Mas a despeito disso, o que realmente o instiga a descobrir o verdadeiro autor deste livro, que se revela como um sucesso de público pelo marketing e um sucesso de crítica pela sua qualidade rara, é a sensação de estar sendo enganado. Não seria a primeira vez que um escritor-fantasma coloca um desconhecido sob os holofotes, mas Jean-Michel, sem esposa e sem trabalho, não parece ter muito a perder ao partir para uma busca no coração da Bretanha, virando então um justiceiro literário ocasional.
O diretor Rémi Bezançon com a ajuda de sua companheira habitual, Vanessa Portal, adaptam o livro de David Foenkinos, que envolve vários personagens dissonantes, e uma caça de uma dupla formada por Jean-Michel e Joséphine Rick, filha do escritor do livro de sucesso. O casal aos poucos vai se estabelecendo contra todas as probabilidades, quase que forçando um inusitado romance sem substância entre os dois, e apesar de resumida, a trama criada para o filme a partir do livro constrói uma linha de causalidades que nos cativa ao acompanharmos esses inusitados heróis nessa busca pela verdade.
A dupla de roteiristas acerta em usar das várias vozes do livro apenas uma, pois assim não se perde o foco da narrativa e contam a mesma história sob um ponto de vista fácil de entender: um crítico literário.
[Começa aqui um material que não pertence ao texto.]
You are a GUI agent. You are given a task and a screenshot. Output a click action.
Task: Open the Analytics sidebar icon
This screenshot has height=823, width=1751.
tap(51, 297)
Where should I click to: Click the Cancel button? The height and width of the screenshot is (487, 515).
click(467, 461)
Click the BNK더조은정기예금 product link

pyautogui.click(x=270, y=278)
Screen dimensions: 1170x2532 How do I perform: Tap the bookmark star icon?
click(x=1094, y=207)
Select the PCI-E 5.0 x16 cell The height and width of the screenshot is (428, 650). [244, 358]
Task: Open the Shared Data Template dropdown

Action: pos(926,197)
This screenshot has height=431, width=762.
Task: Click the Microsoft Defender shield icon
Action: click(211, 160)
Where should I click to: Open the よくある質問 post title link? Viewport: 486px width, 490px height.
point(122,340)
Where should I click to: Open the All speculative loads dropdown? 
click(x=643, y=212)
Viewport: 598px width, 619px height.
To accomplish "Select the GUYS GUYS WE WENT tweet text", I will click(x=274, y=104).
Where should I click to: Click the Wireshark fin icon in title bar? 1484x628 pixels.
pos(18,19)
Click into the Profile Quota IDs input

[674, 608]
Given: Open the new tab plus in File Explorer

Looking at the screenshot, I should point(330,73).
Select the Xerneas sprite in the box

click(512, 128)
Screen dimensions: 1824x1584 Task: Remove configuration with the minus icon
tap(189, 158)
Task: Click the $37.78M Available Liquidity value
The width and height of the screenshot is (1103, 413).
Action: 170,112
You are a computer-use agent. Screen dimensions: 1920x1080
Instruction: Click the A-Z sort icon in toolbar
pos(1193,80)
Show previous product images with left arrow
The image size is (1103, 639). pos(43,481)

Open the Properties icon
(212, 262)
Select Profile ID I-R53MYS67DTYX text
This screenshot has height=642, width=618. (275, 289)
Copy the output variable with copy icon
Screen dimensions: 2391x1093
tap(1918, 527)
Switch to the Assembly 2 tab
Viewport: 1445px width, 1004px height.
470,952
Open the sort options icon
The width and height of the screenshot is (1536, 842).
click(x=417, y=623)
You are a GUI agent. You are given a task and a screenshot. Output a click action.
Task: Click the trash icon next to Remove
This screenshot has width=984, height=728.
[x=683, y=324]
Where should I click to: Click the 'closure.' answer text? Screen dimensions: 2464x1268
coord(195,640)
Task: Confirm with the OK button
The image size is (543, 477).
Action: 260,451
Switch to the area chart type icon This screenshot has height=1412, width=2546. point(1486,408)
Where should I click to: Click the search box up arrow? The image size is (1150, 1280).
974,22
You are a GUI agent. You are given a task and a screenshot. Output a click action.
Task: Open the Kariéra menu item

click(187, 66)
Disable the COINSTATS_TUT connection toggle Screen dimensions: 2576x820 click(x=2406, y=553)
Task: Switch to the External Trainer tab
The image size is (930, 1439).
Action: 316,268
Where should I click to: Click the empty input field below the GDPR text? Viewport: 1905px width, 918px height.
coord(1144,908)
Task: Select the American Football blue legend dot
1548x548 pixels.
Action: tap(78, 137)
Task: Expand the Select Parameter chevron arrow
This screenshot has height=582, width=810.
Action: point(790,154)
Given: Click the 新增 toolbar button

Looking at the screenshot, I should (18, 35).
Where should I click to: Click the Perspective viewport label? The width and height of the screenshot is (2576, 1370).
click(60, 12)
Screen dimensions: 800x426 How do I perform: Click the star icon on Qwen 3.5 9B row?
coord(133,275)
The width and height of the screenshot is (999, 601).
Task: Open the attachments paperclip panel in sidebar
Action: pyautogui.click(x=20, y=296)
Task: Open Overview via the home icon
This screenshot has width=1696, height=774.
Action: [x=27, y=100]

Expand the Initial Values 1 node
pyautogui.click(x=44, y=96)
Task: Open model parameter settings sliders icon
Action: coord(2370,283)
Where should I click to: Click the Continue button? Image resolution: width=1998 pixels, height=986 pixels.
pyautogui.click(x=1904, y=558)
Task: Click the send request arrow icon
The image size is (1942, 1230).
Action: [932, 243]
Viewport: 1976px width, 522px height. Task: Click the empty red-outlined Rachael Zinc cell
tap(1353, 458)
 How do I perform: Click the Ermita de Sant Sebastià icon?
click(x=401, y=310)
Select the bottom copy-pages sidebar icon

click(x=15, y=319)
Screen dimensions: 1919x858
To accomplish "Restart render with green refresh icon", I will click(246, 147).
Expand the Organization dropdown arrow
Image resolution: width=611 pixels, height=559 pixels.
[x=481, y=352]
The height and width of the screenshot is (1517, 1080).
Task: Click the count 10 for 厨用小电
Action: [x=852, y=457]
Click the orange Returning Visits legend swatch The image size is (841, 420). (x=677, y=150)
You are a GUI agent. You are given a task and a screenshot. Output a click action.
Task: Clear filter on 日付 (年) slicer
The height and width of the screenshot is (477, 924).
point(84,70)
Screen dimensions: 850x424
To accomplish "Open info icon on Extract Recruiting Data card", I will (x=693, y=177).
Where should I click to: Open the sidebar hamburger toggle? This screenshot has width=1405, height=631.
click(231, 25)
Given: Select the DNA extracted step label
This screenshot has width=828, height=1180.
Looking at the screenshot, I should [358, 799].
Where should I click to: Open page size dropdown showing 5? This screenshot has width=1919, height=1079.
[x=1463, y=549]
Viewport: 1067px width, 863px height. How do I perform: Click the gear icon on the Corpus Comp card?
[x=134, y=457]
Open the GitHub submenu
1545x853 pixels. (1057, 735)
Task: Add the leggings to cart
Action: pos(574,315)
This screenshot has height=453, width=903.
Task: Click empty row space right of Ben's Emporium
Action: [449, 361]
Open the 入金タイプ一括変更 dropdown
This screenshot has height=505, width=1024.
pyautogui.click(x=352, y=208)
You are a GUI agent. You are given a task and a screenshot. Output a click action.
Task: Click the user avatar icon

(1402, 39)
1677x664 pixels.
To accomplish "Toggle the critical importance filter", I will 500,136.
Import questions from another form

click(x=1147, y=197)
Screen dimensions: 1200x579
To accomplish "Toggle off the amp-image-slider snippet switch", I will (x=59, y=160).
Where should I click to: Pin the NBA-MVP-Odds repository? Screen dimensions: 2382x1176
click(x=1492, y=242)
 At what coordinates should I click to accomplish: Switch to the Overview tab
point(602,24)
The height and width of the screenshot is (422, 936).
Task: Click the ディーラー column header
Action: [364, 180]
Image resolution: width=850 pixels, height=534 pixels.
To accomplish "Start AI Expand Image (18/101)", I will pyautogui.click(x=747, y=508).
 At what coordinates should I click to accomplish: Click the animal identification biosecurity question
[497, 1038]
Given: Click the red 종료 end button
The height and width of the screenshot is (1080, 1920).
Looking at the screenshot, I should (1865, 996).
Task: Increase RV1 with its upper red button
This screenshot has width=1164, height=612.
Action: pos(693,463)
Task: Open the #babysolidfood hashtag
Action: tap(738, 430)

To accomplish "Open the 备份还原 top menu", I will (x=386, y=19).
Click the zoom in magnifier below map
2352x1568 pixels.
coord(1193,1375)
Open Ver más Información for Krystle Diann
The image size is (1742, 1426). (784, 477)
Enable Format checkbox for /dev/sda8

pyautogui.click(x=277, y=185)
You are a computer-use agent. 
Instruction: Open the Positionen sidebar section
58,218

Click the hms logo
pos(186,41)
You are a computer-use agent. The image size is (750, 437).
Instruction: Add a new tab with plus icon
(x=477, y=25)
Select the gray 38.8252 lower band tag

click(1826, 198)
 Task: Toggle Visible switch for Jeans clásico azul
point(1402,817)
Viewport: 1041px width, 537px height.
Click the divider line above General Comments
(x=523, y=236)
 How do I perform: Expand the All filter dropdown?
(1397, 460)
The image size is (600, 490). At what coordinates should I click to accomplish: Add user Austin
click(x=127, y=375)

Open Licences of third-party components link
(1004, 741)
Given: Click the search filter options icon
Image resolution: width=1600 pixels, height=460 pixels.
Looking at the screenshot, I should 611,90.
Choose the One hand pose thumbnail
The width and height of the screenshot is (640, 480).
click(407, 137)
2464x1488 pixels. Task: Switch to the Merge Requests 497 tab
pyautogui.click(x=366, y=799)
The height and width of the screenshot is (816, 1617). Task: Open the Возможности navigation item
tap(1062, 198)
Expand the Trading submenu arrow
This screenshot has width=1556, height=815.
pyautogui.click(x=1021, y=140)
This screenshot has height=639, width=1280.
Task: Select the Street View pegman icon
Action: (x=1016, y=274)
Obviamente ele irá ser contra truques de marketing que tentem vender uma mentira, mas como o espectador também gostaria que um best-seller tivesse sido escrito por este pizzaiolo simples do interior, nos dando a oportunidade de vislumbrar a fantasia de que qualquer um pode escrever literatura, a persona de Jean-Michel é contraditória aos nossos instintos ao mesmo tempo que vira a voz da razão. E a difícil arte de manter os dois lados em um conflito interno é desempenhado do começo ao fim.
Este é um filme que está apaixonado pelo seu sub-gênero de mistério, e sua trilha sonora hitchcockana faz leve referência a Um Corpo que Cai evocando ainda mais a ambiguidade entre uma mentira desejável e uma verdade desagradável. Mas não só a música inspira isso, como o ambiente místico da cidadezinha secular no campo, o uso da bicicleta para se locomover pela estrada tendo o mar como horizonte.
Porém, esta também é uma comédia leve que nos faz acompanhar a investigação com irreverência, nos remetendo aos lúdicos jogos de criança. Isso acontece, porque este não é um caso de “quem matou?”, mas um mero “quem escreveu?”, e o peso dessa pergunta é menor que a obstinação de seu protagonista, exatamente quando nós, crianças, nos aventuramos por uma busca, não importando necessariamente quase qual o objetivo.
O Mistério de Henri Pick pode, então, ser considerada diversão despretensiosa, não fosse seu sub-texto que sussurra em nossos ouvidos em alguns momentos da investigação. É uma biblioteca de manuscritos rejeitados pelas editoras, a história sobre um livro ser mais importante que o livro em si e a antipatia que as pessoas nutrem pelo crítico em busca da verdade. Todos esses elementos nos querem dizer que há algo de errado com a literatura. Mas deixemos isso para depois. A investigação é uma atividade mais prazerosa por enquanto.
“Le Mystère Henri Pick” (Fra/Bel, 2019), escrito e dirigido por Rémi Bezançon, com Vanessa Portal, David Foenkinos. Com Fabrice Luchini, Camille Cottin e Alice Isaaz.